WHAT IS REQUIRED
Everything from the line containing "Open the mail envelope icon" through the last line of the data below is to be retyped exactly, apart from the pictures.

━━ ENTRIES PROVIDED ━━

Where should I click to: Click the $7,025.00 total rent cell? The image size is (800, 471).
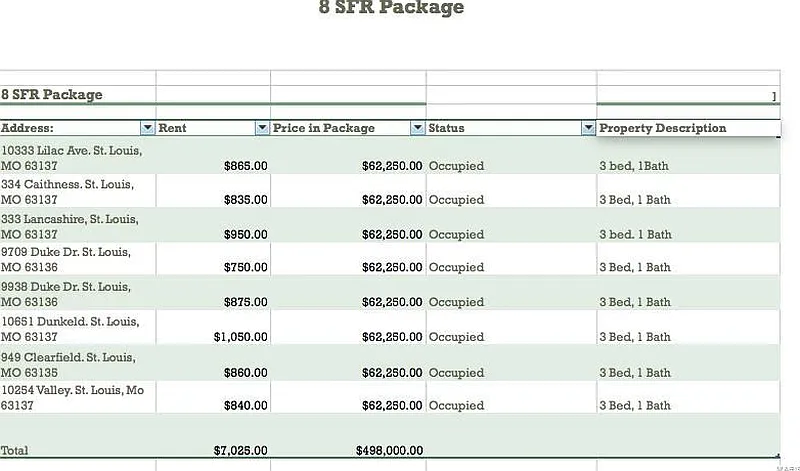pyautogui.click(x=240, y=451)
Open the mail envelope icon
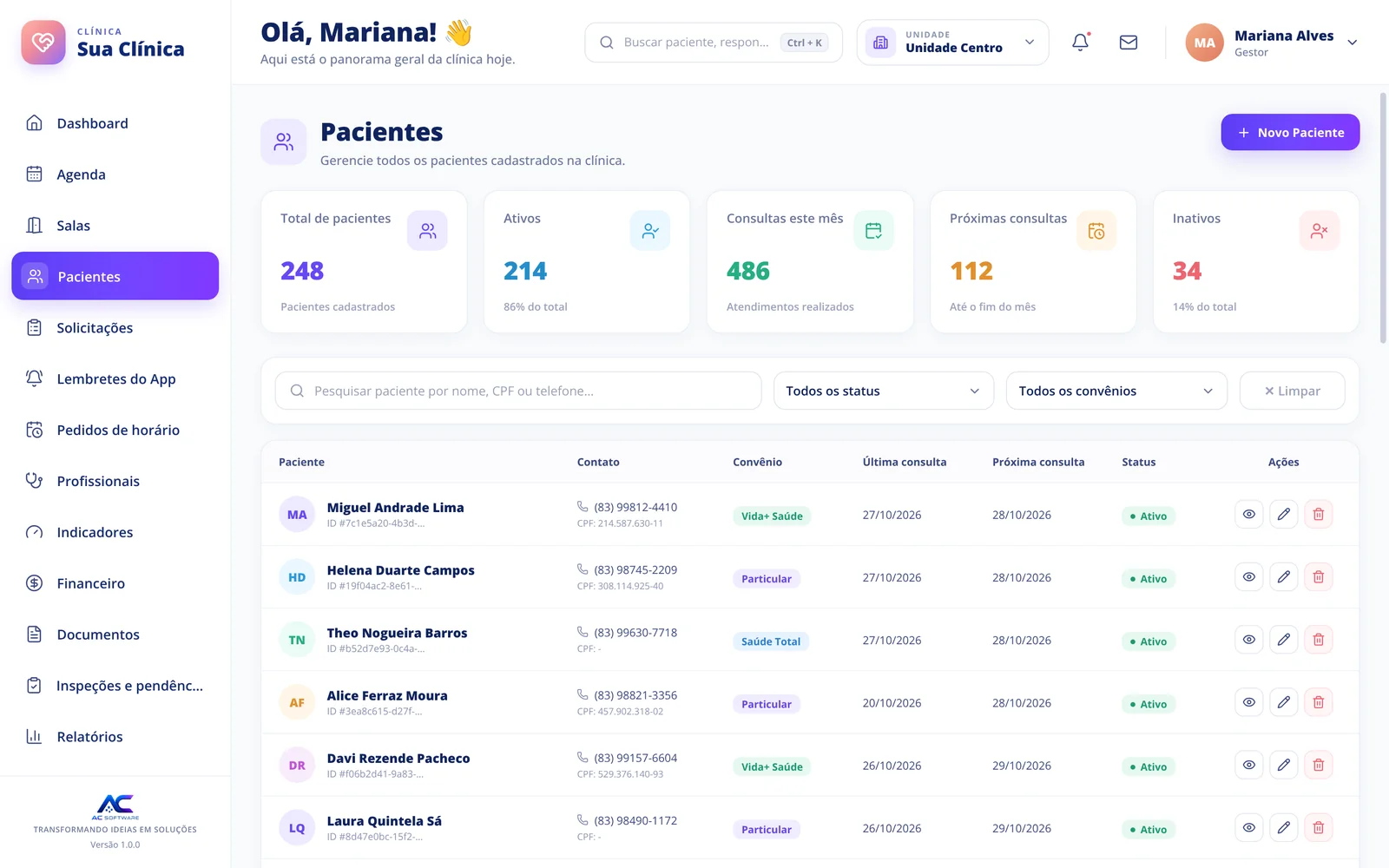 click(1129, 43)
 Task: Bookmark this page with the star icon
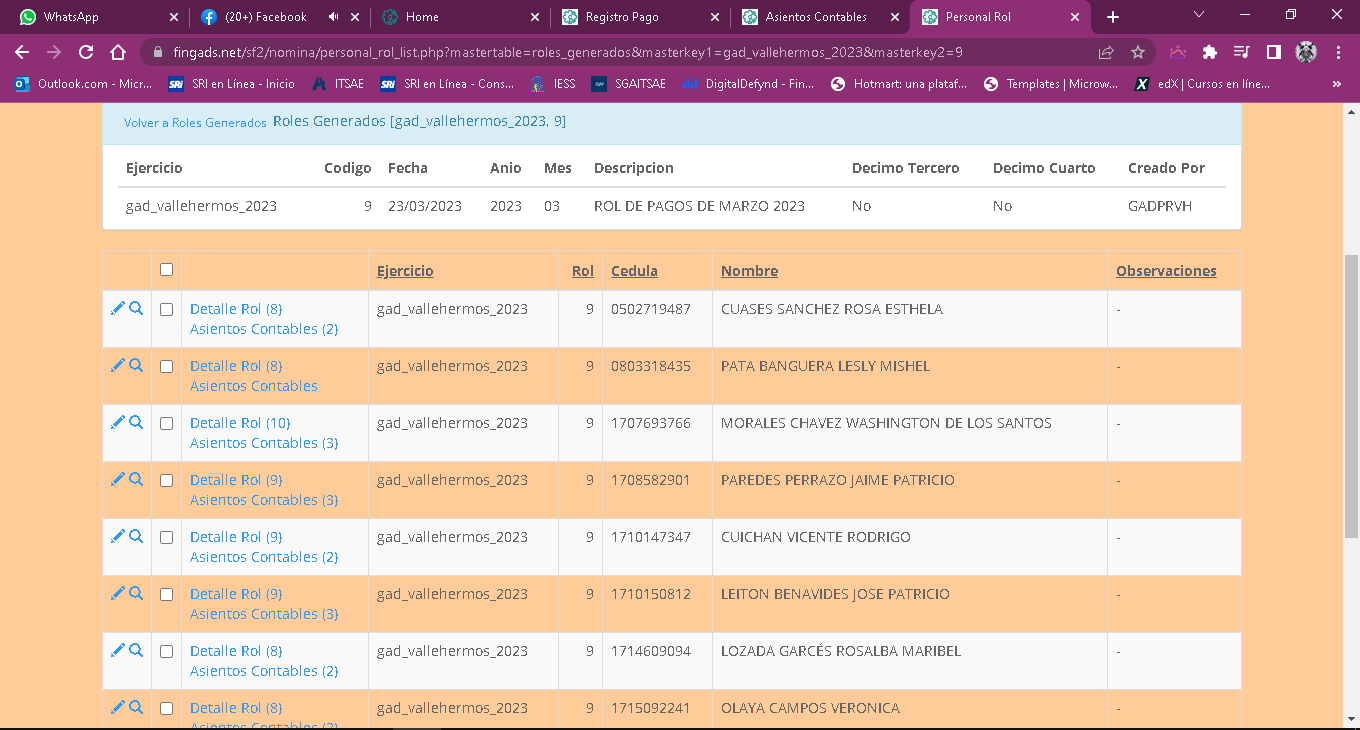pos(1137,52)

━━━

ANSWER TO THIS TASK
Open the mail envelope icon
 click(1129, 43)
 Task: Bookmark this page with the star icon
pos(1137,52)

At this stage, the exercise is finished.